Reputation: 128
Alright, I'm thoroughly stumped. I'm building a light app to help a friend of mine with his business. I won't go into too many details but for some background, he takes components from several brands and builds a widget out of these components.
Since there are several components to each widget, and several of those different component options are made by the same brand, I want to separate the brand from the component so you can easily view products by brand.
I have the following tables
Brands contains "id" and "name" Components contains "id" "model" "brand_id" Widgets contains "id" "compoennt_id"
The displayfield for Brands is "name" The displayfield for Components is "model"
And here is the problem, when adding a new product, cake will only display "model" in the form obviously. I can create a virtual displayfield to display to combine "brand_id" and "model" but that doesn't really solve the problem of users not knowing what brand that model is from.

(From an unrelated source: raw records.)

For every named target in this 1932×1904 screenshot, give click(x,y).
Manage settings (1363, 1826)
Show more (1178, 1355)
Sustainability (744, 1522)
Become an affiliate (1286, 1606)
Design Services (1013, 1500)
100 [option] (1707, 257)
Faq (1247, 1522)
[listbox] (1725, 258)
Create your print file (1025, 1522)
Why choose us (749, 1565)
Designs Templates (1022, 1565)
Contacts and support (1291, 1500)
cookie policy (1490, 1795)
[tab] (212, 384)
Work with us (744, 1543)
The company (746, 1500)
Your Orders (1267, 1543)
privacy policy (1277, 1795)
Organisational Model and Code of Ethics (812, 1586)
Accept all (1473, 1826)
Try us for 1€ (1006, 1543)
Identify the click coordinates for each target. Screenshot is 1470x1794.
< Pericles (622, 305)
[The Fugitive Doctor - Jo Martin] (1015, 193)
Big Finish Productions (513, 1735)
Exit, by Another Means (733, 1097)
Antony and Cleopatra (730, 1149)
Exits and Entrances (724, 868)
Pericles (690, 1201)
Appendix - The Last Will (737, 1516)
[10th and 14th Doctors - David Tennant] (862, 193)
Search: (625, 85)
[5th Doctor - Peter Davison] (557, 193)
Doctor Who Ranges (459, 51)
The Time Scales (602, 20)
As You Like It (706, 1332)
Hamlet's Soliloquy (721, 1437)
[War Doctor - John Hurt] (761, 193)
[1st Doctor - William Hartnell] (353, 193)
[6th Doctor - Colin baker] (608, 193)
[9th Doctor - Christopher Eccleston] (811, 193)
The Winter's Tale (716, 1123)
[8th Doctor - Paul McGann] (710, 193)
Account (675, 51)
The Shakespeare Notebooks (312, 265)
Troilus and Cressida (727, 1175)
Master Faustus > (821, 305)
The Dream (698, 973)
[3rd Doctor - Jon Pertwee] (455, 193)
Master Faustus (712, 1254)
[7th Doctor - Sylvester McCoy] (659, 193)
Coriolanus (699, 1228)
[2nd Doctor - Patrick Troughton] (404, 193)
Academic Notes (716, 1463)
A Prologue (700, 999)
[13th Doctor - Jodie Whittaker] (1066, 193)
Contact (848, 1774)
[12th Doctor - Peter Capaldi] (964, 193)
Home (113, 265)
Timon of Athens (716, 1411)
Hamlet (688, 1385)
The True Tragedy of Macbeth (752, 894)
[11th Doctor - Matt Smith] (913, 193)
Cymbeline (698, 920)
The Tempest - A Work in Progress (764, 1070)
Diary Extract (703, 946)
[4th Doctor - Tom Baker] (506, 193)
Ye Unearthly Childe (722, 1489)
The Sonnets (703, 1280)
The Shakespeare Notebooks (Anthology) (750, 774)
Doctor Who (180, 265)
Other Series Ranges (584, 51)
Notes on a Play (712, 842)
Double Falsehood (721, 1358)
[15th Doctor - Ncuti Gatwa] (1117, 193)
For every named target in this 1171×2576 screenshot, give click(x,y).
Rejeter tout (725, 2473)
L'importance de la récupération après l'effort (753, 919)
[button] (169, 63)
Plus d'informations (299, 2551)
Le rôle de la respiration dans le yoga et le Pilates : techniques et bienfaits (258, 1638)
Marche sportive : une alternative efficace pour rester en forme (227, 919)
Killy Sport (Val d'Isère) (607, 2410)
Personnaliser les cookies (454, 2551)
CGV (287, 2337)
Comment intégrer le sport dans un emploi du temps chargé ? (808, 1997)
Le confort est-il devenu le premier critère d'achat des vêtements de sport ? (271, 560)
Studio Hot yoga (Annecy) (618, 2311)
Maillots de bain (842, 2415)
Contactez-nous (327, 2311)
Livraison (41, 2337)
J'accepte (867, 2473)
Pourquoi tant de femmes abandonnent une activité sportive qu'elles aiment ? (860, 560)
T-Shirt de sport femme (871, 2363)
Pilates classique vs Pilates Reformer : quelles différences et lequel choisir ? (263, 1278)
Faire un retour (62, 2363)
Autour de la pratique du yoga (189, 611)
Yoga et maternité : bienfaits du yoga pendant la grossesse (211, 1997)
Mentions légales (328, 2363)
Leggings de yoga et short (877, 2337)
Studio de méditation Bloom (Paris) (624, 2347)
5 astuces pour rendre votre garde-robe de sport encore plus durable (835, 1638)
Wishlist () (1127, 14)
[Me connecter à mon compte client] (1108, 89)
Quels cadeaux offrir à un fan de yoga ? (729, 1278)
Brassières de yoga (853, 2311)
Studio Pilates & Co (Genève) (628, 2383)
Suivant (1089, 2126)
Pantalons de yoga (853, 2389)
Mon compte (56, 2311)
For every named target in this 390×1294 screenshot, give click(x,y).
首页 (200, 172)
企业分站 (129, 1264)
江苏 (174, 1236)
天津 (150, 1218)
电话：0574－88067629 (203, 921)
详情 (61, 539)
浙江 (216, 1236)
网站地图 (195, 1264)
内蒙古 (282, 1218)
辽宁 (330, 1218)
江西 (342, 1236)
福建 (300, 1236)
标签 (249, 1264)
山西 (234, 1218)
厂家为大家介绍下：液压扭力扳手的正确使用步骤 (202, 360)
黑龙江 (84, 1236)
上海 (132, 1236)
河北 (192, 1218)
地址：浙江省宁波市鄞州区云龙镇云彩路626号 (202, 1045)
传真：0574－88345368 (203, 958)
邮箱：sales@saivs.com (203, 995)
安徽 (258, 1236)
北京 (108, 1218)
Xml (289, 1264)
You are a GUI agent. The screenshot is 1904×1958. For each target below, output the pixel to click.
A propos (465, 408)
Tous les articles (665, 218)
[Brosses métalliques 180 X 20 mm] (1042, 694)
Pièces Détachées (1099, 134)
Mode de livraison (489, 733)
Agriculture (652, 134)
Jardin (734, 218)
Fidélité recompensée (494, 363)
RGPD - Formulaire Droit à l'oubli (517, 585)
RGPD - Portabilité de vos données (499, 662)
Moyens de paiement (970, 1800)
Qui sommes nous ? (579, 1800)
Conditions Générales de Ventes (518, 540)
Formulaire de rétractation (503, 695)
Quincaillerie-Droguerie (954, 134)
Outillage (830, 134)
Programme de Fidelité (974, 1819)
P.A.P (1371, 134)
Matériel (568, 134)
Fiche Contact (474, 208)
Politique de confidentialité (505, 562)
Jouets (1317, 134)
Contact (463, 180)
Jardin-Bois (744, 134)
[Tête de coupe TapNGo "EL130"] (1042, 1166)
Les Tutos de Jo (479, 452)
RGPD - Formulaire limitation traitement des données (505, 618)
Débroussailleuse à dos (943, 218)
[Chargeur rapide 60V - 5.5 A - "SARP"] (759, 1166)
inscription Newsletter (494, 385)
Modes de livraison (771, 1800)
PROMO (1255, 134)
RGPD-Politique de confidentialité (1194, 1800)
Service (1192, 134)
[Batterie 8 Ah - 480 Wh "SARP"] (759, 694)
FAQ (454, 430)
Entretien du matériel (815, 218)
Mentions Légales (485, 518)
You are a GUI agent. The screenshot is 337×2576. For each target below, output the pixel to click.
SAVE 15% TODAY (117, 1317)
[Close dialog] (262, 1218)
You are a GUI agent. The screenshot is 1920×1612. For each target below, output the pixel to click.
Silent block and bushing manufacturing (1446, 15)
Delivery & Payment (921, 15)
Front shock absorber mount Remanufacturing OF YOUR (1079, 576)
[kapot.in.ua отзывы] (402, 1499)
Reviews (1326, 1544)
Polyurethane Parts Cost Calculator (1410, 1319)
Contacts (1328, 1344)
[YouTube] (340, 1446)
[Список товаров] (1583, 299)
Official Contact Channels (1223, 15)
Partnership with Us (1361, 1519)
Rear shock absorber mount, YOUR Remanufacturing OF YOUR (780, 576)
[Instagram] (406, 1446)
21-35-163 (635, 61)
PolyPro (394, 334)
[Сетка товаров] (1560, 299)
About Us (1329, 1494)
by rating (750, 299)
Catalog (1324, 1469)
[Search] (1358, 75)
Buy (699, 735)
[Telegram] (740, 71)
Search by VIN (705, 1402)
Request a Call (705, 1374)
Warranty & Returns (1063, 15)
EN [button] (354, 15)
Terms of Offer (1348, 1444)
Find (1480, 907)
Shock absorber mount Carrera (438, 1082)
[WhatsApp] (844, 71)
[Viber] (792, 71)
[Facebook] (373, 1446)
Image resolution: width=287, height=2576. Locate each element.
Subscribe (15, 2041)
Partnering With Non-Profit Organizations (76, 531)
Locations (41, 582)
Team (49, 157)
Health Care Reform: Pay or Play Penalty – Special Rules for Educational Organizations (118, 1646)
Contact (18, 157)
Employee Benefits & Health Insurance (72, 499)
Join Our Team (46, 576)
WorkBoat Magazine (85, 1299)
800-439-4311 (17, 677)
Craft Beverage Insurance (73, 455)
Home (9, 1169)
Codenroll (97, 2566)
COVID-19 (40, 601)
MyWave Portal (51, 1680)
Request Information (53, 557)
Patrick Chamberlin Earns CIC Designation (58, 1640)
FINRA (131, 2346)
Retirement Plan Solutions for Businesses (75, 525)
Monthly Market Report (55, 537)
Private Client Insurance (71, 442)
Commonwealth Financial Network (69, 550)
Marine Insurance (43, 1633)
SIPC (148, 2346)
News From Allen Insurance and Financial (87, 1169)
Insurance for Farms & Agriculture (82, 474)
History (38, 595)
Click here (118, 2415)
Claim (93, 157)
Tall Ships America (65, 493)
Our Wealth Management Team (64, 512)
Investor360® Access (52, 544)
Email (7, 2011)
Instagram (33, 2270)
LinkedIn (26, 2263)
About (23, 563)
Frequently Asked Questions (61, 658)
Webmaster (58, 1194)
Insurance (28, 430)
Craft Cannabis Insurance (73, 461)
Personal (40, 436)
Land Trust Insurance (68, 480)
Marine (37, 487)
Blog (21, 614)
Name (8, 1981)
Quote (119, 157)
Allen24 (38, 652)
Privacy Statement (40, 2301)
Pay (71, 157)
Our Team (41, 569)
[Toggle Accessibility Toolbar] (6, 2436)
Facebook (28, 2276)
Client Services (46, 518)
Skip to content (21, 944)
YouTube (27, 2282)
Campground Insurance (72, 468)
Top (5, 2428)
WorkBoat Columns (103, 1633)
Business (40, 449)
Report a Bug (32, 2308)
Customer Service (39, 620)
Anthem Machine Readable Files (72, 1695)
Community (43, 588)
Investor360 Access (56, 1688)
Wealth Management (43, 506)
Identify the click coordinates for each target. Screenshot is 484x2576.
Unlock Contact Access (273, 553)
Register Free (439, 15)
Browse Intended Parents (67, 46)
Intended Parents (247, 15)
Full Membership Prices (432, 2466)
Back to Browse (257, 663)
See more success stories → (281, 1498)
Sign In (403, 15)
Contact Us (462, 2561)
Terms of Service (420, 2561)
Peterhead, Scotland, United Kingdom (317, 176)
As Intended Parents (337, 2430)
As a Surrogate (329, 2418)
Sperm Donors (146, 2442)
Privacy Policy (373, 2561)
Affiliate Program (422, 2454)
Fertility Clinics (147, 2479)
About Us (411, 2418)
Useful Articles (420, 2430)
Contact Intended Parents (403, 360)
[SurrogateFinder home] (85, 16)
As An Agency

The seemingly lazy solutions: Remove the brand table all together and store that information in the components table.
Is there some way to do this differently so that in the form when adding a new widget, they can see "Brand Model" in the dropdown box?
Upvotes: 2
Views: 1602
Reputation: 11
I solved a similar problem, but for me the model in question had no useful data and I needed to fetch names from two other associated models. I am very new to CakePHP, so I can't vouch for how much this solution is "proper", how well it scales, etc... but it seems to work. Also I'm using this in CakePHP 1.3, so my solution may not even apply to you.
Anyway, here is what I added to the model:
function __construct($id = false, $table = null, $ds = null) {
parent::__construct($id, $table, $ds);
$list = parent::find('all', array('contain' => array(
'OtherModelA.name', 'OtherModelB.name')));
if( !empty( $list) ) { //just in case there are no results
$this->virtualFields['name'] = sprintf("'%s - %s'",$list[0]['ProductionCompany']['name'],$list[0]['Musical']['name']);
$this->displayField = 'name';
}
}
EDIT: I noticed some errors when the DB was completely empty, so I added a conditional and moved the displayField into the constructor.
Upvotes: 1
Reputation: 517
I spent way too much time looking into the same thing yesterday.
What I think you can do is set up a virtual displayfield in your widget model that does something like is suggested in the limitations virtual fields limitation section in this section of book.cakephp.com:
$this->virtualFields['cool_display_name'] =
sprintf('CONCAT(%s.name, " - ", %s.model)', $this->Brands->alias, $this- >Components->alias);
BUT: this will not work unless your 'find' function is picking up enough data when it does its query. find('list'), which is what you're probably calling for your dropdown, has a default recursion set to -1, so it's not going to traverse down to get it. I ended up overriding what in my case is your Widget model's find(), with something like:
public function find($type = 'first', $query = array()) {
$return = array();
switch ($type) {
case 'list': // having to deal with a virtual field, seems like the least-messy workaround right now.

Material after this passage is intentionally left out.